Capetanos’ debut middle-grade novel describes a year in the life of a 12-year-old boy as he grapples with the big questions of life.
Thomas “Tommy” Adkins Johnson is an ordinary preteen growing up in central North Carolina: “Almost everything about me seems average,” he narrates. His best friend is Kareem Brooks, but the two have drifted apart since Kareem has become more serious about playing basketball. Tommy also has a good friend, Mignon Eubanks, who’s not quite a girlfriend—at least not yet. At the beginning of his seventh-grade school year, his class takes a field trip to a planetarium, and learning about the vastness of space changes his outlook on life. He puzzles over tough questions, such as whether humans are alone in the universe. Did someone make us, he wonders, or are we just an accident?
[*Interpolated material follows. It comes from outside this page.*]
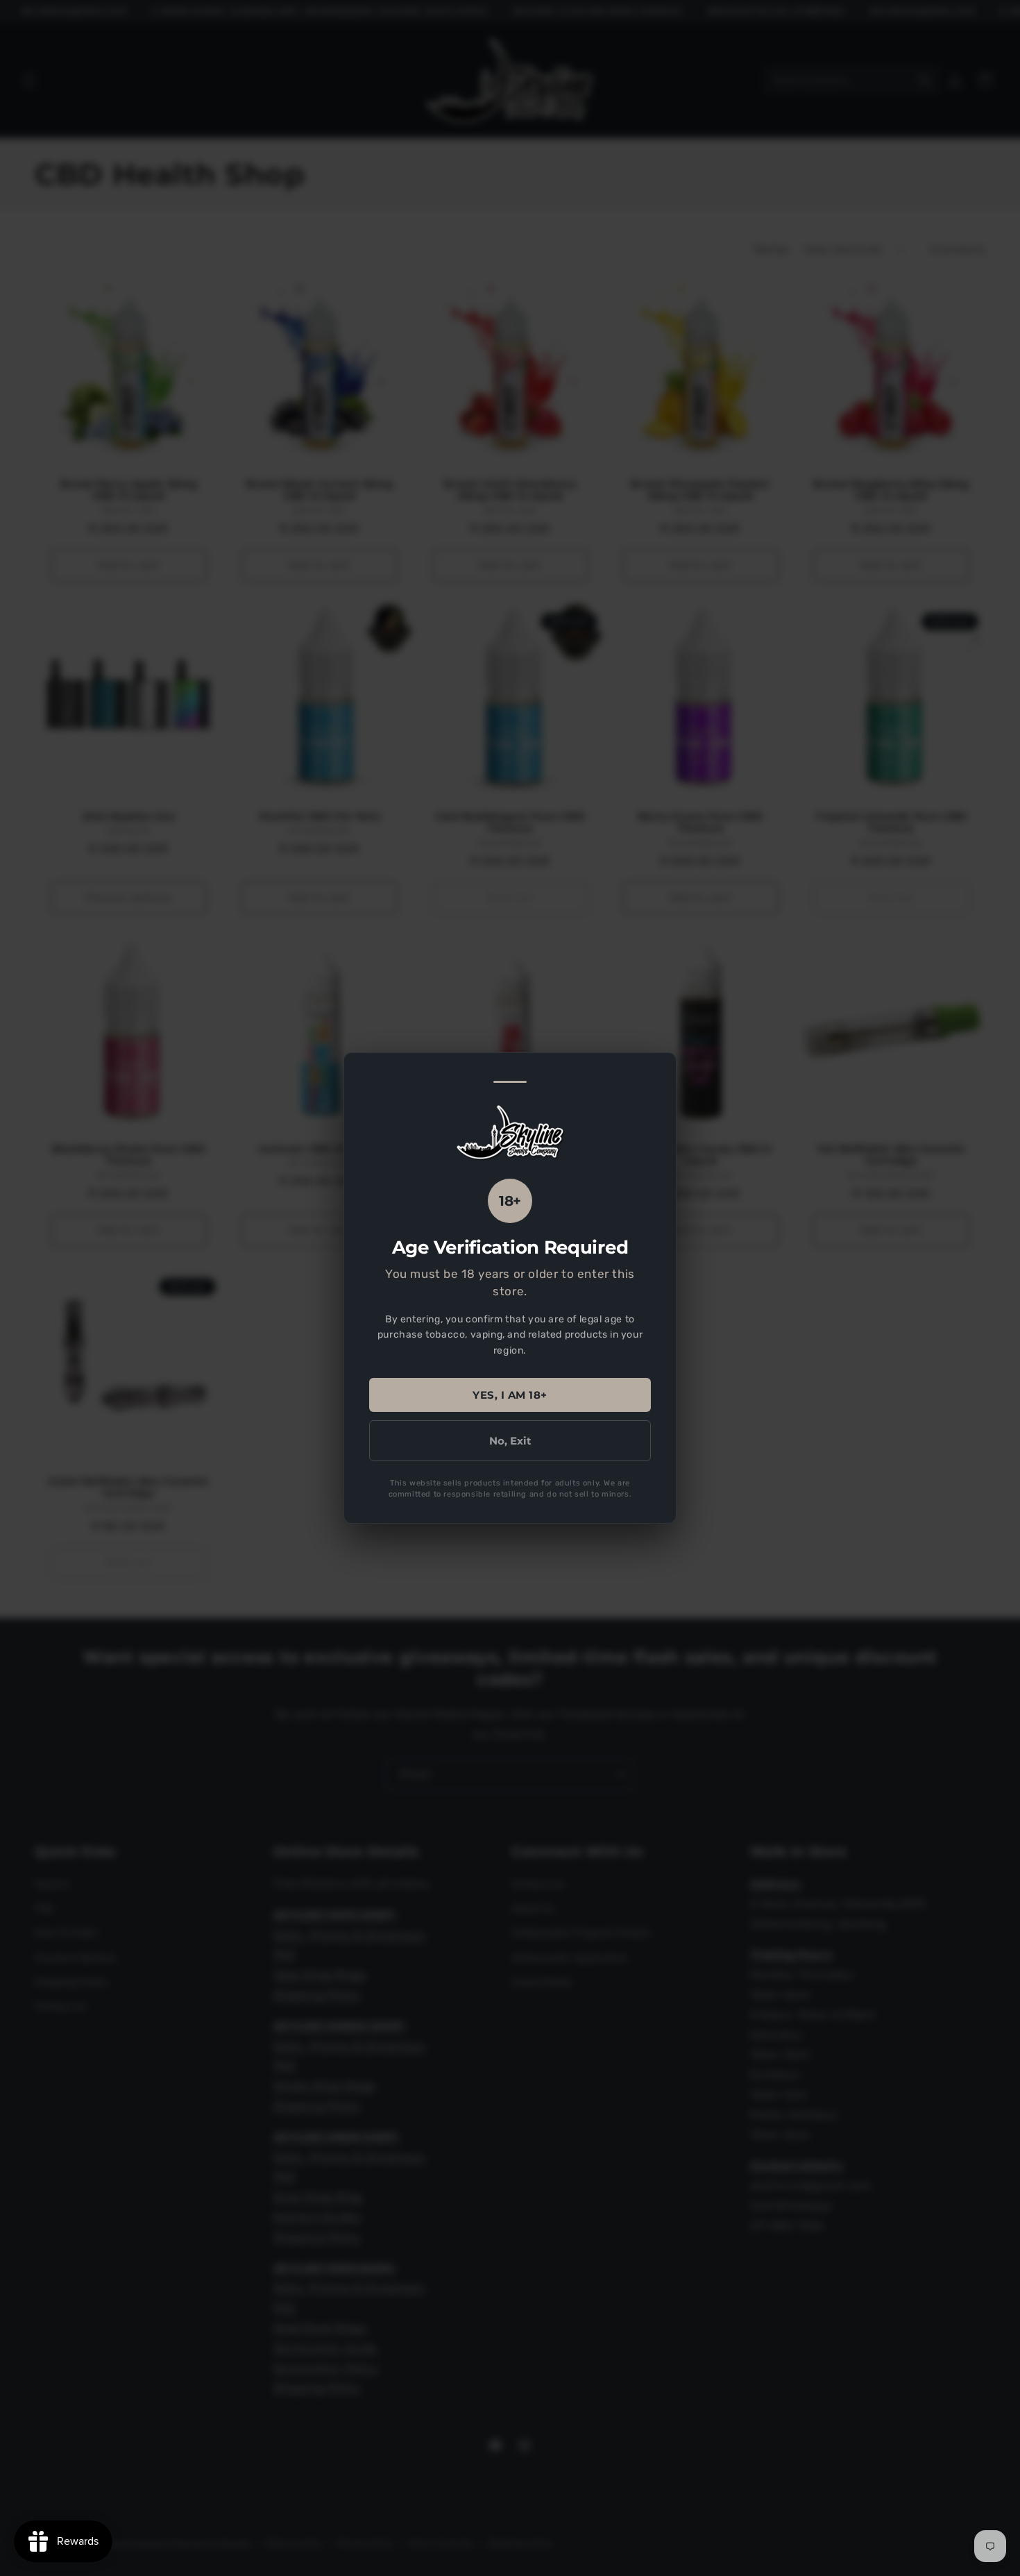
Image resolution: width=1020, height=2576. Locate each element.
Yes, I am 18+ (510, 1394)
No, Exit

When Tommy’s uncle, Aaron, is killed in a motorcycle accident, he starts pondering death by reading obituaries and visiting graveyards. He decides that he wants to leave something behind when he passes away, so that people will know who he was. Mignon comes up with the idea of making a time capsule, which Tommy calls the “Time Box.” The process of constructing the box, deciding what to put in it, and figuring out where to bury it shapes the rest of his year. Capetanos depicts Tommy often contemplating the mysteries of girls and sex in this novel, sometimes crudely, as many adolescent boys do. However, the author also portrays his protagonist’s budding relationship with Mignon in a way that conveys mutual respect and genuine feeling, as she teaches him how to slow-dance and gives him his “first real genuine kiss.” Tommy tells his story as if talking to someone who’s unfamiliar with his 21st-century suburban world—a future archaeologist unearthing a time capsule, perhaps. Sometimes he comes across as too insightful for his age, but more often his 12-year-old voice sounds genuine. Due to some strong language, this realistic coming-of-age story will appeal to more mature preteen readers as well as adults who may be feeling nostalgic for their childhoods.
An understated, grounded account of getting older.